▶ WHAT NEEDS TO BE DONE: An exact copy of every record is the expected answer.

▶ LISTED ENTRIES:
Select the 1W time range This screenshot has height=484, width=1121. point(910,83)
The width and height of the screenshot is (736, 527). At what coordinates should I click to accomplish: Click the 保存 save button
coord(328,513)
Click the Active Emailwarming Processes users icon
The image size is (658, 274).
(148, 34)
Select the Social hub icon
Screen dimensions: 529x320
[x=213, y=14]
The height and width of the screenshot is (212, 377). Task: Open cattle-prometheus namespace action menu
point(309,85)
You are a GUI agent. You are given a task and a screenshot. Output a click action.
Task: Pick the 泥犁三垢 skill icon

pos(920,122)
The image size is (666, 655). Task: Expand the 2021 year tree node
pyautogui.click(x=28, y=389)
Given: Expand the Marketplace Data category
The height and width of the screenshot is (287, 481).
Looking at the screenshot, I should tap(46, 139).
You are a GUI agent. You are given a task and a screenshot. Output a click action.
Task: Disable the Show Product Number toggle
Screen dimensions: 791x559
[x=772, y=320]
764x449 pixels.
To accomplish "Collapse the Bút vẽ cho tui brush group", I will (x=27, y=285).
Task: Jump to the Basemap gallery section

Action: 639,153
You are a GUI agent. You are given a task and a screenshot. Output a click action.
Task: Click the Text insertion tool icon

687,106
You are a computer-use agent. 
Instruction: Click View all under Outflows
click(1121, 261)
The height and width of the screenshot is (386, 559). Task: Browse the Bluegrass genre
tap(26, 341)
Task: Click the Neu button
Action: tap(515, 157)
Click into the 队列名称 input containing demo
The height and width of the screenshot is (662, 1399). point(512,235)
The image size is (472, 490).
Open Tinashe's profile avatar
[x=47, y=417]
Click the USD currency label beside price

▶ EXERCISE RESULT:
Select the 1W time range This screenshot has height=484, width=1121. point(910,83)
The width and height of the screenshot is (736, 527). At what coordinates should I click to accomplish: Click the 保存 save button
coord(328,513)
Click the Active Emailwarming Processes users icon
The image size is (658, 274).
(148, 34)
Select the Social hub icon
Screen dimensions: 529x320
[x=213, y=14]
The height and width of the screenshot is (212, 377). Task: Open cattle-prometheus namespace action menu
point(309,85)
You are a GUI agent. You are given a task and a screenshot. Output a click action.
Task: Pick the 泥犁三垢 skill icon

pos(920,122)
The image size is (666, 655). Task: Expand the 2021 year tree node
pyautogui.click(x=28, y=389)
Given: Expand the Marketplace Data category
The height and width of the screenshot is (287, 481).
Looking at the screenshot, I should tap(46, 139).
You are a GUI agent. You are given a task and a screenshot. Output a click action.
Task: Disable the Show Product Number toggle
Screen dimensions: 791x559
[x=772, y=320]
764x449 pixels.
To accomplish "Collapse the Bút vẽ cho tui brush group", I will (x=27, y=285).
Task: Jump to the Basemap gallery section

Action: 639,153
You are a GUI agent. You are given a task and a screenshot. Output a click action.
Task: Click the Text insertion tool icon

687,106
You are a computer-use agent. 
Instruction: Click View all under Outflows
click(1121, 261)
The height and width of the screenshot is (386, 559). Task: Browse the Bluegrass genre
tap(26, 341)
Task: Click the Neu button
Action: tap(515, 157)
Click into the 队列名称 input containing demo
The height and width of the screenshot is (662, 1399). point(512,235)
The image size is (472, 490).
Open Tinashe's profile avatar
[x=47, y=417]
Click the USD currency label beside price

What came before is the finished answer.